The difficulty of designing an opioid that works but doesn't trigger dependency is enabling the molecule to cross the blood-brain barrier, but to do so with a slow rate of entry, Dr. Doberstein says. When medicine crosses that barrier, it triggers a burst of dopamine that causes pleasure and euphoria — the feelings and chemical that underlie addiction. Cocaine, amphetamines and nicotine all trigger that dopamine release at a fast rate of entry. Nektar set out to make a molecule that separated the pain-control properties of opioids out from the euphoria-causing properties that lead to abuse.

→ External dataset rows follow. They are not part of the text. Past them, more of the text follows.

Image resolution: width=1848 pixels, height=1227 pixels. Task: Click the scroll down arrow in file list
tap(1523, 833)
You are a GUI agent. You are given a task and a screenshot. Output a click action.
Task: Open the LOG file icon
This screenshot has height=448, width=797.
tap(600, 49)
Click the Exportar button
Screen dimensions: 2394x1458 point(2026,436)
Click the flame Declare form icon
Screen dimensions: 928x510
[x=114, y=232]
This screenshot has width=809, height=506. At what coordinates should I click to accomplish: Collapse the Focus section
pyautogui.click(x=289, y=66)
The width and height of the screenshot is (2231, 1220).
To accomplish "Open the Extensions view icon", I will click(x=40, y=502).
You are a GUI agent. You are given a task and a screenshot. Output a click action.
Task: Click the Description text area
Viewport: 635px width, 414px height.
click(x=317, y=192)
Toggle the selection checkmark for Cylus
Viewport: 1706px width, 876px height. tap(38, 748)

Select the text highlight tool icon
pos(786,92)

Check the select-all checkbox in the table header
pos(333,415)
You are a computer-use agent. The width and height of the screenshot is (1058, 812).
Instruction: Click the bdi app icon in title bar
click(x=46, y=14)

Dr. Doberstein says one early attempt to combat abuse was locking up painkillers such as oxycodone into time released formulations like Oxycontin. These opioids concentrate large quantities of their active pain-killing ingredient into an extended release pill, giving patients the ability to take just one over the course of an entire day, as opposed to something like Percocet, which patients may take 3-4 times per day. However, the molecules themselves don't move across the blood-brain barrier any more slowly, even if the pill takes a much longer time to be released into the body.
Clinical trial evidence shows that NKTR-181 as a molecule has an inherently slower rate of entry into the brain, Dr. Doberstein says. Those trials have not only shown that it offers patients effective pain relief, but that patients suffering from opioid addiction don't receive the same kind of euphoric rush they do when abusing traditional prescription painkillers.
"We asked healthy patients in a phase I clinical trial to put their arms in an ice water bath to test their capacity for pain either on a placebo or on a dose of NKTR-181," Dr. Doberstein says. "In all of the NKTR-181 cases we were able to see an extended period of time, so they're experiencing less pain, which is the kind of evidence of analgesic effect you'd expect to see with an opioid [chemical]."
Before testing anonymous individuals who recreationally abuse opioids, researchers were also able to measure the rate of entry into the brain based on the rate that the phase I participants' pupils shrank. This is an indicator of how quickly an opioid induces a dopamine-releasing effect. They found the rate NKTR-181 entered participants' brains was slower than what would be expected when taking a traditional opioid like oxycodone or hydrocodone, according to Dr. Doberstein.
When the researchers compared NKTR-181's euphoric effects against opioids like oxycodone or a placebo in individuals who abuse painkillers to get high, there was also a stark difference in outcomes.
"On a euphoria scale of one to 100, those participants would typically rate a dose of oxycodone at about an 80," Dr. Doberstein says. "We gave them three separate dose levels of NKTR-181 and found that for the bottom two, 100 milligrams and 200 milligrams, there was essentially no difference in euphoria from the placebo."
For the highest dose of NKTR-181 (400 milligrams) study participants reported euphoria peaked around 20 on a scale of 100. For Dr. Doberstein, this signals that Nektar has developed a drug that inherently has a slow rate of entry into the brain and offers good pain control by triggering the same receptor that traditional opioids target. "And we know that in a population of drug abusers, [NKTR-181 as a] drug is not well-liked," he says. "In fact it's not liked at all."
Nektar's next step is to determine what other characteristics, good or bad, their new drug might have. There is some anecdotal evidence, Dr. Doberstein says, that NKTR-181 might be less sedating than other opioids. If true, the drug could also make it feasible for pain patients to return to work, or at least offer an alternative to the symptoms of sluggishness and lethargy associated with traditional opioid use. But future clinical trials will need to bear that out.
"By molecularly separating the side effect mechanism from the analgesic mechanism, we're hoping we may have made a drug that patients and doctors can use and prescribe with much more confidence of low rates of diversion," Dr. Doberstein says. "Many patients don't even want to take opioids the first time — that's a big problem. You've got a whole bunch of patients who have chronic pain but who won't take their pain medications. We'd like to give them an option they can feel safer in using."